By July 18, 2019Article

In the garden over morning coffee, I read, “The Metamorphosis: AI will bring many wonders. It may also destabilize everything from nuclear détente to human friendships. We need to think much harder about how to adapt by Dr. Kissinger, Dr. Huttenlocher and plain ol’ no PhD Eric Schmidt. It’s brilliant. 

Then, I thought of four mind-bending additions to this piece – that I hope are directionally correct but really just thought-provoking rather than claiming to detail the near term future. 

1. Can AI ‘Do’ Philosophy

Massive AI does not use the language of humans, our frame of reference or what we call knowledge – and never what we would call wisdom. It is just not that in any way. Nor does it really emulate our brains which while massively complex and huge (from a node count) are very slow if not useless for the scale ‘problems’ AI loves.

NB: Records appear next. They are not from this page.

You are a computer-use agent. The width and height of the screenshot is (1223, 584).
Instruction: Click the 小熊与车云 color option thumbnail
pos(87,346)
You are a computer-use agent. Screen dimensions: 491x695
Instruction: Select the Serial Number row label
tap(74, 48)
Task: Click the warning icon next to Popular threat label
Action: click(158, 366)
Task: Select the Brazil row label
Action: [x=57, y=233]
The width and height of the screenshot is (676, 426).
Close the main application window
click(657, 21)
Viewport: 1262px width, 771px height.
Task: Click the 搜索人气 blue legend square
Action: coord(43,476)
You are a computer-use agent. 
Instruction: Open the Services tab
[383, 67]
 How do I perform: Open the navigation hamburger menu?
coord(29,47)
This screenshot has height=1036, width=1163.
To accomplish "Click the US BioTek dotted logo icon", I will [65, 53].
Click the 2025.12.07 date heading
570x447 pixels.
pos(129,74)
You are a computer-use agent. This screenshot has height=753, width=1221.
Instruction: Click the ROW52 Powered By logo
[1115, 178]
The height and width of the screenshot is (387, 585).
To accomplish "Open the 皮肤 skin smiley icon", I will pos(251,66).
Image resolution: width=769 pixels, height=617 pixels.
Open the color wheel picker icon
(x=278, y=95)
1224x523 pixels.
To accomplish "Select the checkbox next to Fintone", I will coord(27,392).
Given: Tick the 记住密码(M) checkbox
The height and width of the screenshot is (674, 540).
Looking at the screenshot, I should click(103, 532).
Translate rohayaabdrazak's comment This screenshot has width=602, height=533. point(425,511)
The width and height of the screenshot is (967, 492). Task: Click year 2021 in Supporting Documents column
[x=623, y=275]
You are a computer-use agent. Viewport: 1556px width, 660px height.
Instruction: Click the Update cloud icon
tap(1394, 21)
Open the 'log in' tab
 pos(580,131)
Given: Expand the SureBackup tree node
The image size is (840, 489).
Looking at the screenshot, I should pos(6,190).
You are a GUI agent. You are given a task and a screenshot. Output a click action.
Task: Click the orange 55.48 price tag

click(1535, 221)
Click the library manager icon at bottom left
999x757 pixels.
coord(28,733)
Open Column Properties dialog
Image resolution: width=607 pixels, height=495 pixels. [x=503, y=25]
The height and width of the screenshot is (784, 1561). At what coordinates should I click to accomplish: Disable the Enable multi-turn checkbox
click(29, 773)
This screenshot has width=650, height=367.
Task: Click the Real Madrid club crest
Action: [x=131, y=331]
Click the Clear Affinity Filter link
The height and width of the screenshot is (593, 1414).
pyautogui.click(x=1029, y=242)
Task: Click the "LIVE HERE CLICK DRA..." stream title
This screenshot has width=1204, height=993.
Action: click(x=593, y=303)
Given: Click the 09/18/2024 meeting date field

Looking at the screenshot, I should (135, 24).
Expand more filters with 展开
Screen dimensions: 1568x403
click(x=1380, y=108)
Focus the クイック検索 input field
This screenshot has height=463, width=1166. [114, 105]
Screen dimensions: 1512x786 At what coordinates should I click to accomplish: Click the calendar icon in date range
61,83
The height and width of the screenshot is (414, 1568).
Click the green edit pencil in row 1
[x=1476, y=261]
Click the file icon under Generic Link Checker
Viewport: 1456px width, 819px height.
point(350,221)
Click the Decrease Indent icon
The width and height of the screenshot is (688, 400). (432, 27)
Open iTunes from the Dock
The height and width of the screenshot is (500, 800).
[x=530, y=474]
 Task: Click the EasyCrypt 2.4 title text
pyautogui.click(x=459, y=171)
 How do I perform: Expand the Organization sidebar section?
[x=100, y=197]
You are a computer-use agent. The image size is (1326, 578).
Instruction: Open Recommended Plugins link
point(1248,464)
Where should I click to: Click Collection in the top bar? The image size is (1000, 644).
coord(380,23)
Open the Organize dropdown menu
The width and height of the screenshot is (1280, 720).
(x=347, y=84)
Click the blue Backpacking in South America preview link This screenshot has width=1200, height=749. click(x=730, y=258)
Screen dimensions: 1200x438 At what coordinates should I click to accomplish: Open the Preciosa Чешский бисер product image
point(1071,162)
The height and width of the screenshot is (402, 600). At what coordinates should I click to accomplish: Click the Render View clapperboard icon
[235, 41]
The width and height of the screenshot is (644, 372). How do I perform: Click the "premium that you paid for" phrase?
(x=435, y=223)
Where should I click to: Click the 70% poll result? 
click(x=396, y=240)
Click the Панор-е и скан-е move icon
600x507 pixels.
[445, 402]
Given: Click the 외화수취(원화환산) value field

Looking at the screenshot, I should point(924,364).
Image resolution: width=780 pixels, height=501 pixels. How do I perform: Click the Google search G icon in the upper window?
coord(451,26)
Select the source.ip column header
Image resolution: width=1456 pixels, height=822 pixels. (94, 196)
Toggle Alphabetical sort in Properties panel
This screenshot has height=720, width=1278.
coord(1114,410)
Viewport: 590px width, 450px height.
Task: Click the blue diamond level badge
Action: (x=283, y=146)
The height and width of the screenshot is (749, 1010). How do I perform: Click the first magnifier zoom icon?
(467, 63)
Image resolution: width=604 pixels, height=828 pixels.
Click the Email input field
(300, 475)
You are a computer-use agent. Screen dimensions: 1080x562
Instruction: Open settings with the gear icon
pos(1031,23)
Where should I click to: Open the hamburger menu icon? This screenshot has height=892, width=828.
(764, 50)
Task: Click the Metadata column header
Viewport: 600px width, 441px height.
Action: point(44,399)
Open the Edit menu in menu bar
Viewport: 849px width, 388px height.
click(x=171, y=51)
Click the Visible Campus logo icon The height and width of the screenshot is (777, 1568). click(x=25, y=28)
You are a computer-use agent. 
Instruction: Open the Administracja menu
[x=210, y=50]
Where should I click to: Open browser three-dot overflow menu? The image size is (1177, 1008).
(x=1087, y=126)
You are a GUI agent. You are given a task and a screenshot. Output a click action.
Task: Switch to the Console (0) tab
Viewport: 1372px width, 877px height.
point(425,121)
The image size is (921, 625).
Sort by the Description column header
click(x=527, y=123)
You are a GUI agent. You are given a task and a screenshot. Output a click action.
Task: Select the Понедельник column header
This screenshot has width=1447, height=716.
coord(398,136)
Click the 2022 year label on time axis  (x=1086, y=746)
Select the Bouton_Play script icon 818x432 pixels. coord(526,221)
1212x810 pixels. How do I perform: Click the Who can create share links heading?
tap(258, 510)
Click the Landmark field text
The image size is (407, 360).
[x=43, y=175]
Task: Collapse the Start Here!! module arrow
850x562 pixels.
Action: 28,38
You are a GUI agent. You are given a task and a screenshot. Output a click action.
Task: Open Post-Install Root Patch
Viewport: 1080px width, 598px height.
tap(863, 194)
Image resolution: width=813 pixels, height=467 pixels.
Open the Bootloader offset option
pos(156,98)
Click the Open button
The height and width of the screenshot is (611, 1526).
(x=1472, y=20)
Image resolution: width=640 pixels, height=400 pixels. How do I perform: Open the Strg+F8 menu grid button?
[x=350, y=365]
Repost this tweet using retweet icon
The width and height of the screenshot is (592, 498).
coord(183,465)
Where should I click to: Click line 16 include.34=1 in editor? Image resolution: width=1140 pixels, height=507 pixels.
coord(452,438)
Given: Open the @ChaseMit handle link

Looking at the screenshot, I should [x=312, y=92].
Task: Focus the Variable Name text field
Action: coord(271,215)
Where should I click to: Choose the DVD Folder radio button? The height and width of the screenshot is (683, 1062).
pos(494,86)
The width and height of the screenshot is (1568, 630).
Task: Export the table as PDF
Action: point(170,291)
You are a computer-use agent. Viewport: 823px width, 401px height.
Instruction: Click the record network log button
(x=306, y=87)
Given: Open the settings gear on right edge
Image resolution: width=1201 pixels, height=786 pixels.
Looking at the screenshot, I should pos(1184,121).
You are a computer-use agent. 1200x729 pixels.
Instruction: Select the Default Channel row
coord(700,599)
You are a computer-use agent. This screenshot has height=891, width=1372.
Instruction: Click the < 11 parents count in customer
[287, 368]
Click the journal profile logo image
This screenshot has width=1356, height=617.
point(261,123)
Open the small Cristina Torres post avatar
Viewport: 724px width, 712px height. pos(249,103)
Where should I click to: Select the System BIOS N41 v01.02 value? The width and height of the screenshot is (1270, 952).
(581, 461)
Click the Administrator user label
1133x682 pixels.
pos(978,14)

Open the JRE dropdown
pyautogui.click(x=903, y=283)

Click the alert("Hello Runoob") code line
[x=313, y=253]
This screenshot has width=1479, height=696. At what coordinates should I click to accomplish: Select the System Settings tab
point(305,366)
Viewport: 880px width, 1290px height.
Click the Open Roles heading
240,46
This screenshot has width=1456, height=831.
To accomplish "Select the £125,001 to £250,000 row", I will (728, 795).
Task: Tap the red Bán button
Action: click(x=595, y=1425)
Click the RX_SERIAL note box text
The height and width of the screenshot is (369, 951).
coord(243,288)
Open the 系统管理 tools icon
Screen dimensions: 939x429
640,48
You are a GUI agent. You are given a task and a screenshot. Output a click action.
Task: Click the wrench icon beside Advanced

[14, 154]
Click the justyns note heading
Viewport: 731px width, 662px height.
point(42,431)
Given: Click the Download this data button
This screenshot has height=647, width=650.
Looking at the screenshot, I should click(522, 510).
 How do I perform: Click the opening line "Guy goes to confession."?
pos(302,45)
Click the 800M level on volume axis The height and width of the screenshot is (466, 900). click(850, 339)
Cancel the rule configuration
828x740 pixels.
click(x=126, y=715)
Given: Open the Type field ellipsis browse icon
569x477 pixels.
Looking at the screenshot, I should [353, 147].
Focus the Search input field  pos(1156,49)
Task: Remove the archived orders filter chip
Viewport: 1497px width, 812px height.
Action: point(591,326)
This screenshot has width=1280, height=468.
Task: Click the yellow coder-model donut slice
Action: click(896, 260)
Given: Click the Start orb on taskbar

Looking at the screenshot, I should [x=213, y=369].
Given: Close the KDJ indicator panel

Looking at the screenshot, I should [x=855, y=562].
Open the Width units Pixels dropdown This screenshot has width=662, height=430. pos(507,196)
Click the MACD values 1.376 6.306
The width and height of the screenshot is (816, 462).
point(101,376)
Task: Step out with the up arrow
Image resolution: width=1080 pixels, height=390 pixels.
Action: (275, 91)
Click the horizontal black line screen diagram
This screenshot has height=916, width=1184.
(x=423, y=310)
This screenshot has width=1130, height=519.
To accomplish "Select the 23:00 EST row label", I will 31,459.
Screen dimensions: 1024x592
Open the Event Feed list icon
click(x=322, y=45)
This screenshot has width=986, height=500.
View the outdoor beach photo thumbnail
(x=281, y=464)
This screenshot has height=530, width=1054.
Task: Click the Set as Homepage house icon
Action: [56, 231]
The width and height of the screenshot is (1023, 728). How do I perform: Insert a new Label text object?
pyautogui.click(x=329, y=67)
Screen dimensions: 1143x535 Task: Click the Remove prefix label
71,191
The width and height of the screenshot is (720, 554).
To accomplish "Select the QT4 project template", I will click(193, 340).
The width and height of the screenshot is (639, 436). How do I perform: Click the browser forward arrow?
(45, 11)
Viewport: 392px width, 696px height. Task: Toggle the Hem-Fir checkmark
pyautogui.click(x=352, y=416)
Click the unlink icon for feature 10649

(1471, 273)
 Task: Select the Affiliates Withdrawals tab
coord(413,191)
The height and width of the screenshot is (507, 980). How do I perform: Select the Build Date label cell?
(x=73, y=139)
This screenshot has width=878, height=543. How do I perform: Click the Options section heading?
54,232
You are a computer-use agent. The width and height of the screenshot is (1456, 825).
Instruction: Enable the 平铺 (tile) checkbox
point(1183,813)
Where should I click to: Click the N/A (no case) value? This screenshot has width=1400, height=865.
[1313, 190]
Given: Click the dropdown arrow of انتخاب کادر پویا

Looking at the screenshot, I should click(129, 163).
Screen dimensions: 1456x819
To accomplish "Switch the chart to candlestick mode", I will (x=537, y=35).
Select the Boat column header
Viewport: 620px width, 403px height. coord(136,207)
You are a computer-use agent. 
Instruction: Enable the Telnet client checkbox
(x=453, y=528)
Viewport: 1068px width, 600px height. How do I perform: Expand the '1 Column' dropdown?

Philosophically, it has no epistemology nor will it ever. That doesn’t just mean it has a hard time really understanding the difference between well-founded belief and opinion it means it doesn’t even ‘think’ in those terms. So we really shouldn’t be so surprised that an AI heavyweight learns to play chess in 24 hours in a way that makes little sense to chess masters and minor detail becomes best in the world in the same day. That is what it does. It blasts through scale complexity in new innovative fast ways that don’t really have human reference points because it’s not human. That makes AI and ethics a really murky area.

2. Digital AI Companions

Old frames of reference won’t be right. The end game isn’t digital companions who are wicked smart or even digital twins which are really useful. Near term, we will see more of both. Except for hermits, the entire world is humans in interactions engaging with things and information. These processes, patterns and progressions will all become more proactive, preventative, pattern matched, personalized, predictive and hopefully in many cases permissioned.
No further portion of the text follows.